On the morning of September 20, Hurricane Fiona, with maximum sustained winds of 115 mph (185 km/h), struck the Turks and Caicos Islands as a Category 3 storm, after causing severe devastation in Puerto Rico and the Dominican Republic.
According to the US National Hurricane Center, Fiona, which has become the first major hurricane of the 2022 season in the Atlantic, is likely to strengthen further into a Category 4 hurricane as it approaches Bermuda on Friday. It has been forecast that it will weaken before hitting eastern Canada over the weekend.
The hurricane, while it passed through the Caribbean Sea, left at least four people dead in Puerto Rico and one in the Dominican Republic in addition causing extensive infrastructural damage in both countries.
It hit the southeast coast of the Dominican Republic early on September 19 as a Category 1 hurricane, bringing strong winds and heavy rains. According to preliminary reports, around 12,400 people were displaced, at least fifty homes suffered partial or total damage, and over 11,000 households suffered power outages. It also left several highways blocked and cut off several villages.
A red alert was declared for 13 of the 32 provinces located in the north and east part of the country. Following the storm, Dominican President Luis Abinader declared the provinces of La Altagracia, La Romana, El Seibo, Samaná, Hato Mayor, María Trinidad Sánchez, Duarte and Monte Plata as “disaster zones” due to the damage caused. The nation remains on alert against floods and landslides.
In Puerto Rico, Fiona caused destruction at a far greater level. It made landfall on the southwest coast of the country on the afternoon of September 18 as a Category 1 hurricane, unleashing torrential rains and gusty winds in a large part of the island.

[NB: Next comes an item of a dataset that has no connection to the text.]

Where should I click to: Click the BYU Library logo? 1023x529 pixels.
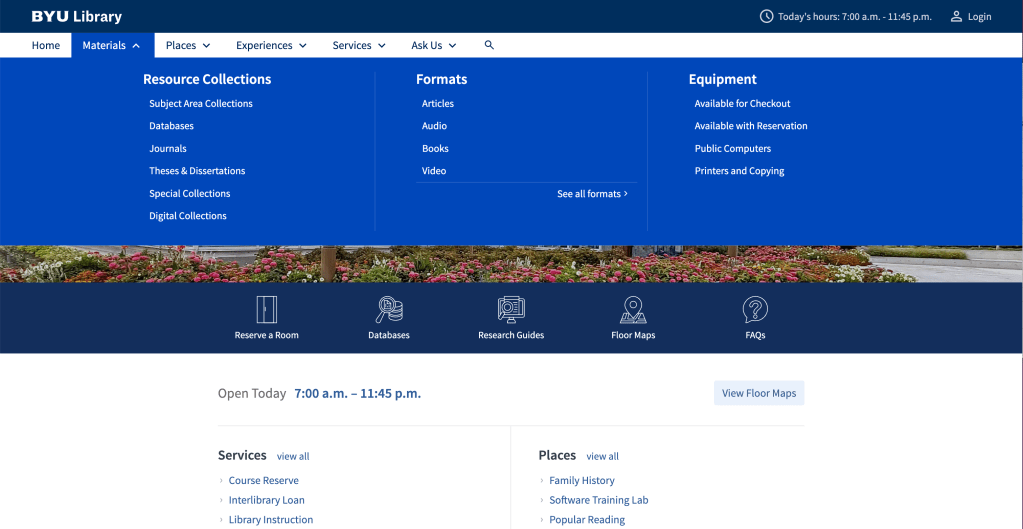[77, 16]
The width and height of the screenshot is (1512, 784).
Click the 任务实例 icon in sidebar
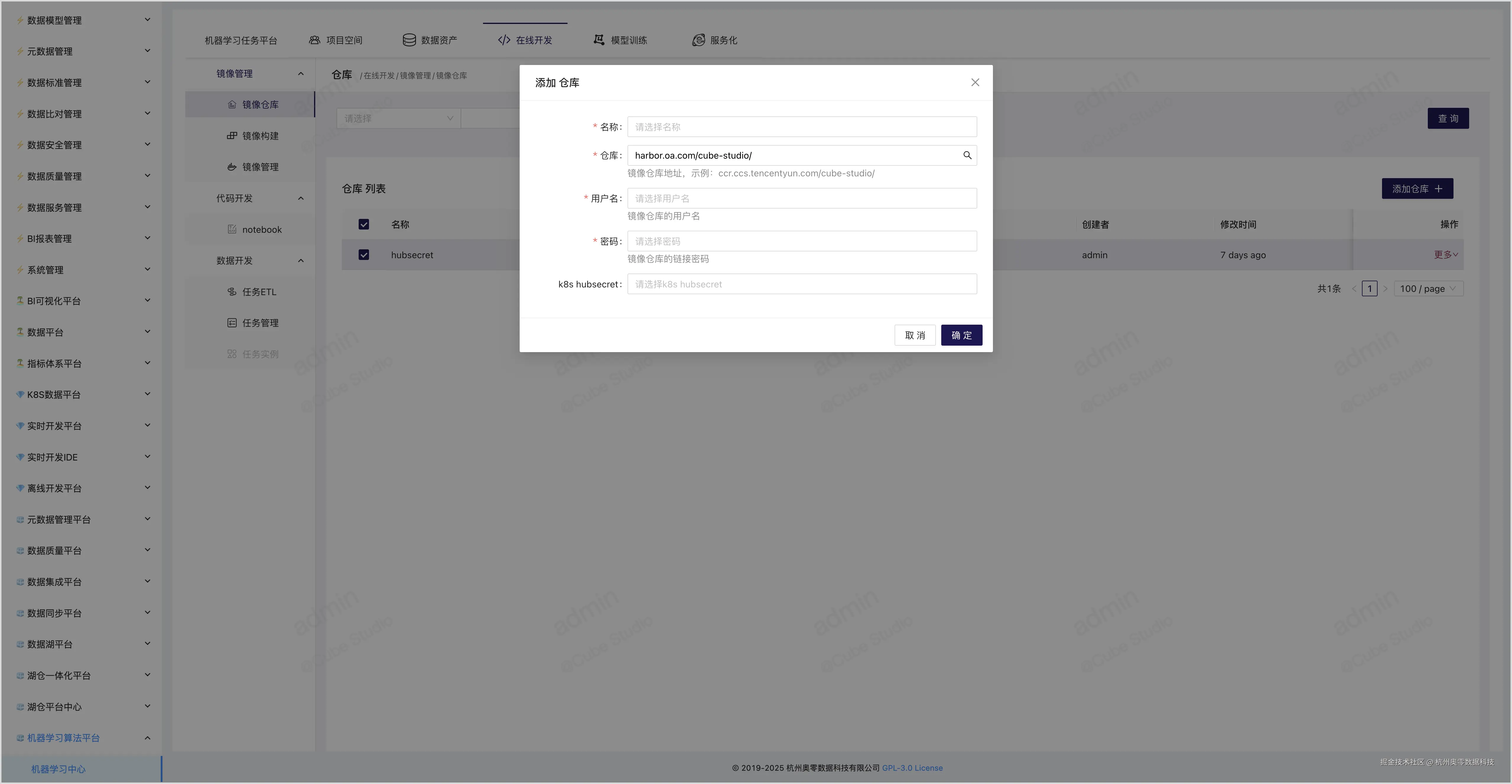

According to reports, it triggered a widespread blackout on the island, leaving over 1.3 million customers without electricity. Due to lack of power, water services remain cut for more than 830,000 customers, which represent two-thirds of the total on the island. The private Canadian-American electricity transmission and distribution company, LUMA Energy, against which Puerto Ricans have repeatedly mobilized in recent months, said that “the total restoration of the electrical service could take several days.”
Additionally, severe floods and landslides caused vast damage to public and private infrastructure as well as banana plantations and coffee trees. Several power lines and telecommunications lines were also knocked down. The collapse of at least one bridge was reported in the municipality of Utuado. Roads and highways across the island were blocked with trees down and a lot of flooding.
Puerto Rican Governor Pedro Pierluisi described the damage caused as “catastrophic.”
Hurricane Fiona exacerbated the situation in Puerto Rico, which is still recovering from the impacts of Hurricane Maria, which destroyed the power grid and killed more than 3,000 people in 2017.